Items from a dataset
§

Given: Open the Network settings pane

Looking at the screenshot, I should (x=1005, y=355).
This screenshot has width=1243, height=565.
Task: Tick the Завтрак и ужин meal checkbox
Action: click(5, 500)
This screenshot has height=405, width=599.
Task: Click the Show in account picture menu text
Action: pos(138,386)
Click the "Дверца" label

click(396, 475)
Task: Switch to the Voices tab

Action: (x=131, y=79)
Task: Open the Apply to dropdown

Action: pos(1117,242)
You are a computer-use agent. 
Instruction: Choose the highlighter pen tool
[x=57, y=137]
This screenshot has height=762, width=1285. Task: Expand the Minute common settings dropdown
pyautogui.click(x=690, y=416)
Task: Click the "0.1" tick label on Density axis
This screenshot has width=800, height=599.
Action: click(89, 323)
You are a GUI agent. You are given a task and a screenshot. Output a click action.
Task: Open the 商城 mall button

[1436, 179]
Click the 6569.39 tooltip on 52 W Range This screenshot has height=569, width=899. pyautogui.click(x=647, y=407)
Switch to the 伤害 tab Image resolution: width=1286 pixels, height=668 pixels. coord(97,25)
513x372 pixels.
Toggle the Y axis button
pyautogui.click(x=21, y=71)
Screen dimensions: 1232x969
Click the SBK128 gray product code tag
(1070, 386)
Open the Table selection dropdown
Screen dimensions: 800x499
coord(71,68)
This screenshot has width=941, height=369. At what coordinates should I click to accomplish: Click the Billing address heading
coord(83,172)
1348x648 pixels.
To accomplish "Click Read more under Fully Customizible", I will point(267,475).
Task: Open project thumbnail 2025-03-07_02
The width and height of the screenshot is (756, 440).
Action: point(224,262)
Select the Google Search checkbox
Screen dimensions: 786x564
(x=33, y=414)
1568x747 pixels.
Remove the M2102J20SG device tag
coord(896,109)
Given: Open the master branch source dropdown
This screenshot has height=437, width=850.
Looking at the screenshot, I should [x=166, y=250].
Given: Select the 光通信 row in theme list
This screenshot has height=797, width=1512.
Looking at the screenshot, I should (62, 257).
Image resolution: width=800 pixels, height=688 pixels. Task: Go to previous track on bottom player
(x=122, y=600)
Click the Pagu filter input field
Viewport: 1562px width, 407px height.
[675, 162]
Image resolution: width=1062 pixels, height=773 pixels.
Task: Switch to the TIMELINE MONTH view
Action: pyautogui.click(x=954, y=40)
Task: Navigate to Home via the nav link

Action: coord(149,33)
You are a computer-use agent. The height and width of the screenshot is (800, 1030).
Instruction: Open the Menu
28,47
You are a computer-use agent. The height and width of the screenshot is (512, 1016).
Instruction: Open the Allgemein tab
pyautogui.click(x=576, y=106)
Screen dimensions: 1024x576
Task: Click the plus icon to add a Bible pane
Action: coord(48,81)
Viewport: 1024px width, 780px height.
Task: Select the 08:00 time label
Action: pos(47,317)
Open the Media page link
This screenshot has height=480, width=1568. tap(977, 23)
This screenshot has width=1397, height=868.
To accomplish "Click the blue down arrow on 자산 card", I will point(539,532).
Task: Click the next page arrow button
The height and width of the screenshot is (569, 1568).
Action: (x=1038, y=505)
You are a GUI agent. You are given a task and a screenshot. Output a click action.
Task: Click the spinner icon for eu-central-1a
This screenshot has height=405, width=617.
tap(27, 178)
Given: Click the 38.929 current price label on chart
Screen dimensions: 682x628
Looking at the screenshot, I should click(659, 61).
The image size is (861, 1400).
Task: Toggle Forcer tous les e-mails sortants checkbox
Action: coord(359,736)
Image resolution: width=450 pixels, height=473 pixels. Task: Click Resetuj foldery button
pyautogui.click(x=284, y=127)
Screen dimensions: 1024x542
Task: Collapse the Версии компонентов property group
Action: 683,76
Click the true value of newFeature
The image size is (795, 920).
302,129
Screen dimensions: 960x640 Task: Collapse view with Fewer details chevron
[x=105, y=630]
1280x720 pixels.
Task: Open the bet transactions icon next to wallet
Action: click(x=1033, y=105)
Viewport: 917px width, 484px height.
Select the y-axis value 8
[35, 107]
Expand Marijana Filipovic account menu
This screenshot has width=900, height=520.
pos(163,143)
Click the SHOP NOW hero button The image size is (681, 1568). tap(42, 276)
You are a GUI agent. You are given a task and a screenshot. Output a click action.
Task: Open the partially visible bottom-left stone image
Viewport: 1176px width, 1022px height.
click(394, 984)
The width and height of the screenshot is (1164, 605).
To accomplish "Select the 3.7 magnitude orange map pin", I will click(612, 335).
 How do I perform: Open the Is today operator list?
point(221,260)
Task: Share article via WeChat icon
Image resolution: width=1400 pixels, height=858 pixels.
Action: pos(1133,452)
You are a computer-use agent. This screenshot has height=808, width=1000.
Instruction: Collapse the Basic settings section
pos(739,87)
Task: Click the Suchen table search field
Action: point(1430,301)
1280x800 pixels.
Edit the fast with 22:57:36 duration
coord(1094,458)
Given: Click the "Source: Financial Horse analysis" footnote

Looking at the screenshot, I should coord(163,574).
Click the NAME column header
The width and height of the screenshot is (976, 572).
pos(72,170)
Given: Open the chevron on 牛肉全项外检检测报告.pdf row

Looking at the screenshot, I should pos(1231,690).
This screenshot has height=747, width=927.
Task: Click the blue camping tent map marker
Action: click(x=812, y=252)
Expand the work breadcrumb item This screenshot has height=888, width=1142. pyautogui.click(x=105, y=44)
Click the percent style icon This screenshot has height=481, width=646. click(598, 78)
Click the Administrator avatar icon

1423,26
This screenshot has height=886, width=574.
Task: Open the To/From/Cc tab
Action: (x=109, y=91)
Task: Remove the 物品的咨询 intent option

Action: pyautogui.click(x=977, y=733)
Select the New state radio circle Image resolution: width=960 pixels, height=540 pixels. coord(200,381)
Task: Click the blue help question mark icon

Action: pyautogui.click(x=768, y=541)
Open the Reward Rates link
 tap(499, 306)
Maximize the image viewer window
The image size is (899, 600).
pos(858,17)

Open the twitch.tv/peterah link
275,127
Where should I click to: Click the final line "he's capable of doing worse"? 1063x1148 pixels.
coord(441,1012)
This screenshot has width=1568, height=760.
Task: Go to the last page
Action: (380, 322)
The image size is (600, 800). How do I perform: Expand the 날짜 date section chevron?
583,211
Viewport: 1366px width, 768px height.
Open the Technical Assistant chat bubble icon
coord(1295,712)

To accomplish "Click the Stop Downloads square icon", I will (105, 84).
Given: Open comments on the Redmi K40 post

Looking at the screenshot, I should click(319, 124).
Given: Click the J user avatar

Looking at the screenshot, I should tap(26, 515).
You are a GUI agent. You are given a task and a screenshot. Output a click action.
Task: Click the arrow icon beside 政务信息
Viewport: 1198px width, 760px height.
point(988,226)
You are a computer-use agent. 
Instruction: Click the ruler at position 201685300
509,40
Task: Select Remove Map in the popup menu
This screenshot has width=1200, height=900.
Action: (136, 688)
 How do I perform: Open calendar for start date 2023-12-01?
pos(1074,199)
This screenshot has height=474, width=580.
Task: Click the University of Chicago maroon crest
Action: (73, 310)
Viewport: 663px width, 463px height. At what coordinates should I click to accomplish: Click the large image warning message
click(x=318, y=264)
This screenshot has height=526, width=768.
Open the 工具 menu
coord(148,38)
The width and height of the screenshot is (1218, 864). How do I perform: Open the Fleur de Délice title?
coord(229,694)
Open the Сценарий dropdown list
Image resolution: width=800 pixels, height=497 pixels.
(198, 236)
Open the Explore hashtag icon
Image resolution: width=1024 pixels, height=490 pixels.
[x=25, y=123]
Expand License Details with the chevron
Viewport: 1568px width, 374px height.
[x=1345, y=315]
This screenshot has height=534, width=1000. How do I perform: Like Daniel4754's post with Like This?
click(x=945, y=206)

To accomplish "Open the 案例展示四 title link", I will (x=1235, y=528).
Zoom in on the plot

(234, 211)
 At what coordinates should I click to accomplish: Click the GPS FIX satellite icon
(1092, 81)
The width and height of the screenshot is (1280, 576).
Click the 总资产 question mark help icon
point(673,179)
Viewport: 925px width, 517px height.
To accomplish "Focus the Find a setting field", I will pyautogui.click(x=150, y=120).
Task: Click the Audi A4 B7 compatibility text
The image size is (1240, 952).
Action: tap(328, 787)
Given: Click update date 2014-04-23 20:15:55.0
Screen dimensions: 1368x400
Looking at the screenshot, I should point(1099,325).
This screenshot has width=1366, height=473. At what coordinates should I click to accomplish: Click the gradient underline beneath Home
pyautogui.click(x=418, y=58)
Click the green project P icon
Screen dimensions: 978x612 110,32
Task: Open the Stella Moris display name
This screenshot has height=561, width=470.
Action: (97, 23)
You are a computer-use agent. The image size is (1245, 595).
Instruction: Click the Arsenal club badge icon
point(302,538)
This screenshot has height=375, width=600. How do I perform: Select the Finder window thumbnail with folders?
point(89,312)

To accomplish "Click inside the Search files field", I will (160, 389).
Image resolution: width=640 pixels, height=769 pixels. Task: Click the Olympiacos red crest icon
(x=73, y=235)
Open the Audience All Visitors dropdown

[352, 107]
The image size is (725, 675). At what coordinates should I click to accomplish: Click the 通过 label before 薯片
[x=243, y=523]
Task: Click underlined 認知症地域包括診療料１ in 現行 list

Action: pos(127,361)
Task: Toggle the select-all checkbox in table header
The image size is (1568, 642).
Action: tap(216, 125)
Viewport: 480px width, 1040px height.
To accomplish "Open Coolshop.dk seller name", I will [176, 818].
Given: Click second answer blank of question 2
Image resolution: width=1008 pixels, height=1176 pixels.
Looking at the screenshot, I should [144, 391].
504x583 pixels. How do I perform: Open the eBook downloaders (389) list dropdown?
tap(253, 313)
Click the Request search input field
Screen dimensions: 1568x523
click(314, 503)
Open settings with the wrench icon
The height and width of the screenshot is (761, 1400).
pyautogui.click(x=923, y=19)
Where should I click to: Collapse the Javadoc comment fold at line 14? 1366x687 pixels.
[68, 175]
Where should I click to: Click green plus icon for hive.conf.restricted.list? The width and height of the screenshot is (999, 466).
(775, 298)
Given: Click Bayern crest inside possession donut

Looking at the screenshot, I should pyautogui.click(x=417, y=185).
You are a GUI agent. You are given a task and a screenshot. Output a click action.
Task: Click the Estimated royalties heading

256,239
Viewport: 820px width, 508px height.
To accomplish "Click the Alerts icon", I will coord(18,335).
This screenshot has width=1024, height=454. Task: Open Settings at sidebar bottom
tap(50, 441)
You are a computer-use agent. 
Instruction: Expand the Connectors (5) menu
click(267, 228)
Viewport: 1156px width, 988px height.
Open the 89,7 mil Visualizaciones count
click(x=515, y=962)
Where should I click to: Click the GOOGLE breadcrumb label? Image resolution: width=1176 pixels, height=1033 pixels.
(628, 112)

§

*Exercise objective*
Copy range, inclusive: the line holding "513x372 pixels." to the line holding "Task: Click the next page arrow button". Reproduce exactly those lines of the records above and no others.

*Response to the task*
513x372 pixels.
Toggle the Y axis button
pyautogui.click(x=21, y=71)
Screen dimensions: 1232x969
Click the SBK128 gray product code tag
(1070, 386)
Open the Table selection dropdown
Screen dimensions: 800x499
coord(71,68)
This screenshot has width=941, height=369. At what coordinates should I click to accomplish: Click the Billing address heading
coord(83,172)
1348x648 pixels.
To accomplish "Click Read more under Fully Customizible", I will point(267,475).
Task: Open project thumbnail 2025-03-07_02
The width and height of the screenshot is (756, 440).
Action: point(224,262)
Select the Google Search checkbox
Screen dimensions: 786x564
(x=33, y=414)
1568x747 pixels.
Remove the M2102J20SG device tag
coord(896,109)
Given: Open the master branch source dropdown
This screenshot has height=437, width=850.
Looking at the screenshot, I should [x=166, y=250].
Given: Select the 光通信 row in theme list
This screenshot has height=797, width=1512.
Looking at the screenshot, I should (62, 257).
Image resolution: width=800 pixels, height=688 pixels. Task: Go to previous track on bottom player
(x=122, y=600)
Click the Pagu filter input field
Viewport: 1562px width, 407px height.
[675, 162]
Image resolution: width=1062 pixels, height=773 pixels.
Task: Switch to the TIMELINE MONTH view
Action: pyautogui.click(x=954, y=40)
Task: Navigate to Home via the nav link

Action: coord(149,33)
You are a computer-use agent. The height and width of the screenshot is (800, 1030).
Instruction: Open the Menu
28,47
You are a computer-use agent. The height and width of the screenshot is (512, 1016).
Instruction: Open the Allgemein tab
pyautogui.click(x=576, y=106)
Screen dimensions: 1024x576
Task: Click the plus icon to add a Bible pane
Action: coord(48,81)
Viewport: 1024px width, 780px height.
Task: Select the 08:00 time label
Action: pos(47,317)
Open the Media page link
This screenshot has height=480, width=1568. tap(977, 23)
This screenshot has width=1397, height=868.
To accomplish "Click the blue down arrow on 자산 card", I will point(539,532).
Task: Click the next page arrow button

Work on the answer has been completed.